Churches have since the late 1990s advocated for peaceful exploitation of oil and against its associated social and economic injustice. In 2000, the (New) Sudan Council of Churches (SCC/NSCC) launched the campaign “Peace First!”, calling for a suspension of oil exploitation until there was a comprehensive peace. Church leaders advocated directly with oil companies. Then, during the CPA negotiations, the Church advocated that injustices are made undone. In 2008, the SCC launched the programme Oil and Peace, aimed at the right to compensation of the victims of oil contracts. In response to the call of the Church, European partners established the European Coalition on Oil in Sudan (ECOS).

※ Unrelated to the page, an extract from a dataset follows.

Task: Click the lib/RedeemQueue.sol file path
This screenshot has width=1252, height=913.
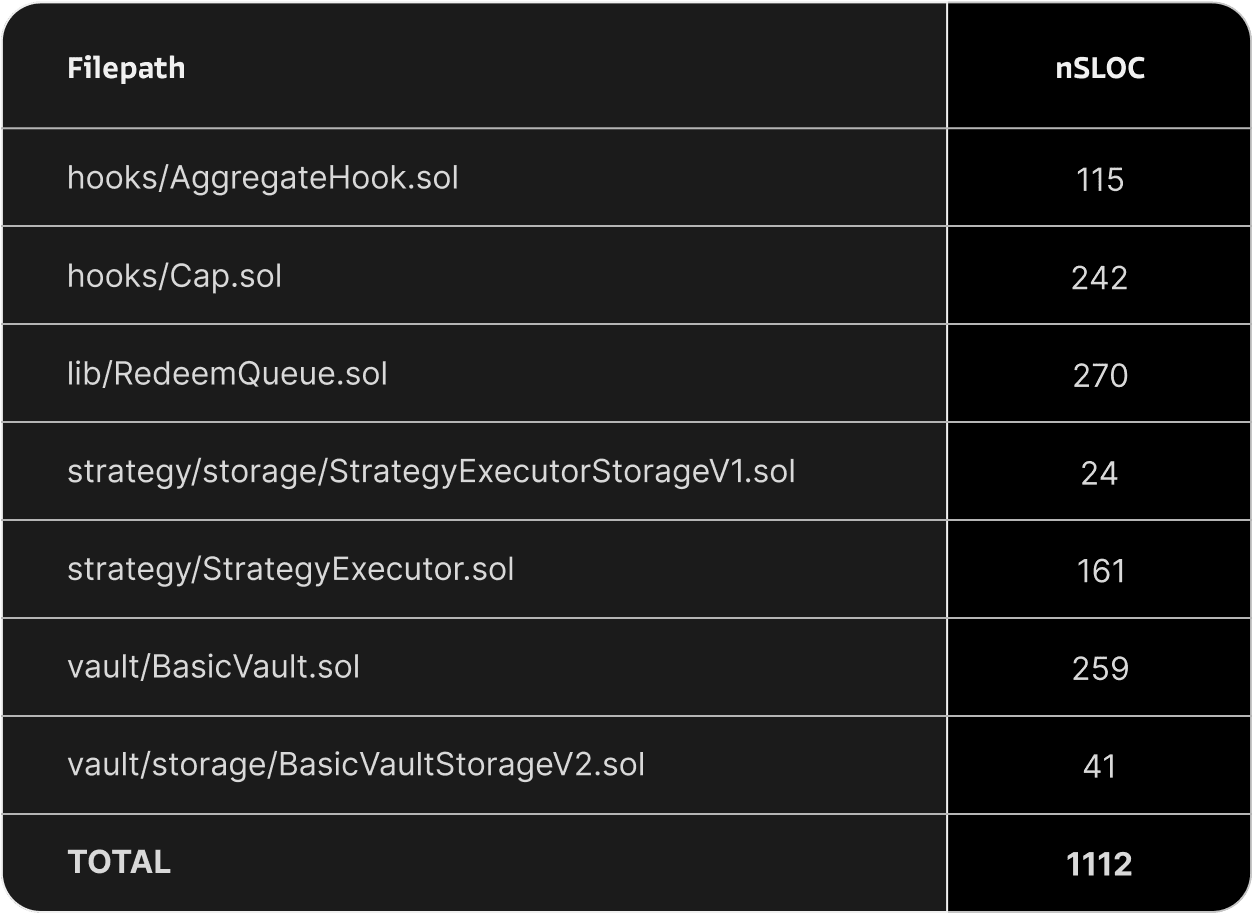Action: pos(227,374)
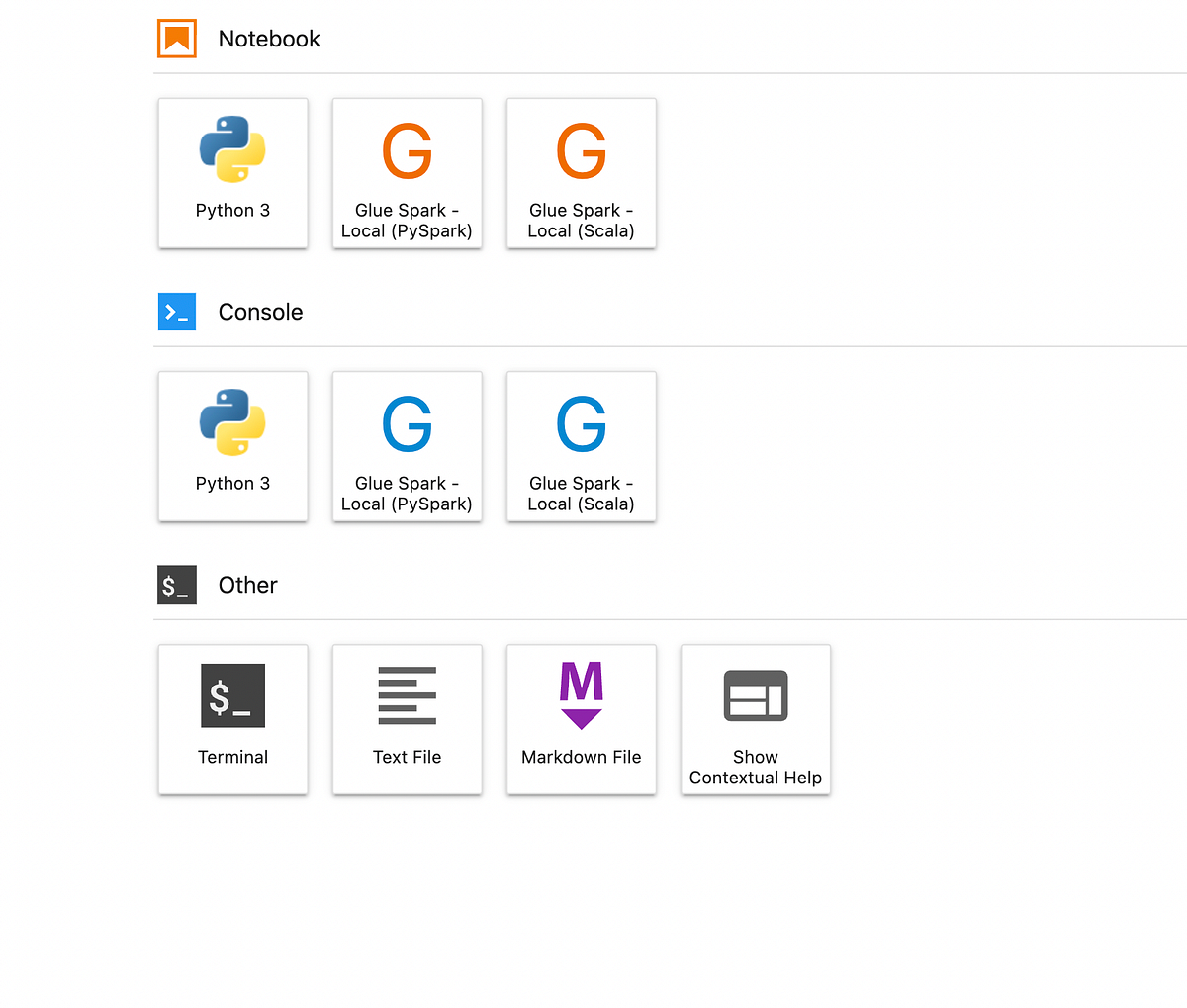Click the Python logo in the Notebook section

click(x=232, y=149)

In November 2006, a group of South Sudanese civil society organisations attending the conference ‘Oil and the Future of Sudan’ in Juba called upon ECOS to assist in safeguarding the Comprehensive Peace Agreement. The Agreement had established a material right to compensation for injustices related to oil exploitation, but nothing was done. In response, PAX wrote Unpaid Debt for ECOS. The 2010 report looked at well-established facts about Sudan’s oil war through the lens of international law and Sudan’s Comprehensive Peace Agreement, drawing attention to the right to remedy and reparation of victims of gross human rights violations and to international legal liability of business enterprises.

Unpaid Debt describes how the arrival of Lundin, Petronas and OMV in concession area Block 5A in 1997 set off a spiral of violence as the Government of Sudan attempted to control the area by force. Until 2003, gross crimes were routinely committed by all sides, included killings, rape, child abduction, torture, pillage, use of child soldiers, destruction of schools, markets and clinics, and burning of food, huts and animal shelters. Thousands died and almost 200,000 people were violently displaced.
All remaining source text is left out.